What Treatments Are Available for Premenstrual Syndrome (PMS)?

  • Natural and home remedies, medications, and lifestyle changes are used to treat and manage signs and symptoms of PMS and PMDD.
  • The patient and her health-care professional may need to try different medications before one is found works for the patient. Medicines may not completely relieve all symptoms, and they are not always necessary. A woman can often make lifestyle changes that help.

What Natural or Home Remedies Treat Premenstrual Syndrome (PMS)?

Certain herbs have been evaluated for use in PMS. Many over-the-counter herbal preparations combine various herbs with certain vitamins to create a PMS formula. Although preliminary reports have been promising, more scientific research is needed to evaluate herbal treatment of PMS, and none have been proven to be of benefit. Furthermore, since botanical or herbal therapies are not regulated, it is difficult to determine the actual dosage and quality of any dietary supplement. Consult a health-care professional before using any herbal supplement to treat PMS.

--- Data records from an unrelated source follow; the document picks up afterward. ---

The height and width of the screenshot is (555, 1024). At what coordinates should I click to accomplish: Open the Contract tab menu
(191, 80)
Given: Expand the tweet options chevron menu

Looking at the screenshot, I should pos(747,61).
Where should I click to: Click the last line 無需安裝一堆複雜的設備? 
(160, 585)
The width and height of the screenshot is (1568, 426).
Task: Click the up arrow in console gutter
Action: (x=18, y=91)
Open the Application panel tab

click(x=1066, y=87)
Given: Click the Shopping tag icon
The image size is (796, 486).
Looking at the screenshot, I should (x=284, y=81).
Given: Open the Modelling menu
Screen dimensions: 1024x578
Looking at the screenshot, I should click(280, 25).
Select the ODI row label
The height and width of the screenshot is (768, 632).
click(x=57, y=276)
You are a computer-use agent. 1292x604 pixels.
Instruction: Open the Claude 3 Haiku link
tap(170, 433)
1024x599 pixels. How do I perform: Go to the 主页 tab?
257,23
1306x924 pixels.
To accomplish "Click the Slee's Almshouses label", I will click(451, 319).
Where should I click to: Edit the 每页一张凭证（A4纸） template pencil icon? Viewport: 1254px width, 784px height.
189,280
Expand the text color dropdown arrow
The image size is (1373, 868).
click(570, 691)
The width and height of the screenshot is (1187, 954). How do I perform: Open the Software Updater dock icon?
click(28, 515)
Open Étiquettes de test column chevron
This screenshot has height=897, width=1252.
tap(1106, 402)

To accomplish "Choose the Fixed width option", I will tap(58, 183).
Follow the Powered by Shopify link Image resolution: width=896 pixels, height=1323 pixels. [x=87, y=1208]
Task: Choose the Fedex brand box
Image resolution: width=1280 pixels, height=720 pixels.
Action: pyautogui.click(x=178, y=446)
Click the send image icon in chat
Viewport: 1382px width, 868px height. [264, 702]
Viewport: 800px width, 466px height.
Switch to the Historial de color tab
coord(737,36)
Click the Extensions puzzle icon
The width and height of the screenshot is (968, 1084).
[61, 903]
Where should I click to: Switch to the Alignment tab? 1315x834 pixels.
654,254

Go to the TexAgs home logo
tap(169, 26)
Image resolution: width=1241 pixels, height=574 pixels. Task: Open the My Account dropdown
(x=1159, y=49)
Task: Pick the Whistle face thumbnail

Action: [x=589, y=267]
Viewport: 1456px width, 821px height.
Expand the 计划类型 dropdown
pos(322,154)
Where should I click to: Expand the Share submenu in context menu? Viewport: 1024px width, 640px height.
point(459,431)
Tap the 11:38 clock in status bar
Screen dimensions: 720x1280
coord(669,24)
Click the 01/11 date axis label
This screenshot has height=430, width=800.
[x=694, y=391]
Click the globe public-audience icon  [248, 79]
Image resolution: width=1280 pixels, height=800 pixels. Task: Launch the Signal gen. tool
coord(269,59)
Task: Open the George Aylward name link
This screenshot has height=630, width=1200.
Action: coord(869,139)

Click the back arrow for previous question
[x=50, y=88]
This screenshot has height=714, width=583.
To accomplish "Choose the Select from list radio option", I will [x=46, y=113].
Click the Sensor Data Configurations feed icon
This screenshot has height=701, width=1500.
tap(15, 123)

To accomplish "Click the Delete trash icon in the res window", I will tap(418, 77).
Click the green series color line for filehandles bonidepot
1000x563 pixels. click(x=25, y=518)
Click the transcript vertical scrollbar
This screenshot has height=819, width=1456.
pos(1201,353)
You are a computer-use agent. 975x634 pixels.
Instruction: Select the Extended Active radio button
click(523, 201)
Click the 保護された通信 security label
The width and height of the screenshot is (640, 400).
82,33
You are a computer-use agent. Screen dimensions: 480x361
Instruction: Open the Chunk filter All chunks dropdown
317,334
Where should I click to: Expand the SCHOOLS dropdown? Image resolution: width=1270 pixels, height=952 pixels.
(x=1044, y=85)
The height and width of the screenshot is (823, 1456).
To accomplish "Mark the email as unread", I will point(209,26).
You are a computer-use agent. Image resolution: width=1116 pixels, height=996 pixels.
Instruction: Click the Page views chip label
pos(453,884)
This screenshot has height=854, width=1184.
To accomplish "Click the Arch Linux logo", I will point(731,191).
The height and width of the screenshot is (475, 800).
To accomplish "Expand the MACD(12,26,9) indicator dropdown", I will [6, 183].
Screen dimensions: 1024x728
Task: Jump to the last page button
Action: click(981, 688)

  • Black cohosh: Black cohosh has been shown to positively impact the serotonin pathway and may have a beneficial impact for some women, especially those with vasomotor symptoms (hot flashes). Black cohosh does not affect estrogen levels or function.
  • St. John's wort: This herb may help elevate serotonin levels, possibly helping PMS symptoms. Studies do not agree on its effectiveness. St. John's wort interacts with many medications, and should never be used if a person takes prescription antidepressants.
  • Evening primrose oil: Gamma-linoleic acid (GLA) is the active agent found in evening primrose oil. Much like mefenamic acid, GLA blocks prostaglandin synthesis, resulting in decreased breast tenderness, bloating, and weight gain. The standard dose is 3 grams per day, and it should be started less than one week before the onset of the patient's period. This agent is available without a prescription at health food stores and certain pharmacies. A scientific review of the studies on evening primrose oil showed no proven effect on the symptoms of PMS.
  • Ginkgo biloba: Shown to reduce the symptom of breast pain but not other PMS symptoms.
  • Chasteberry (Vitex; agnus castus fruit extract): Limited studies have shown a benefit for the use of agnus castus fruit extract to help relieve symptoms of PMS. This should not be used in combination with birth control pills.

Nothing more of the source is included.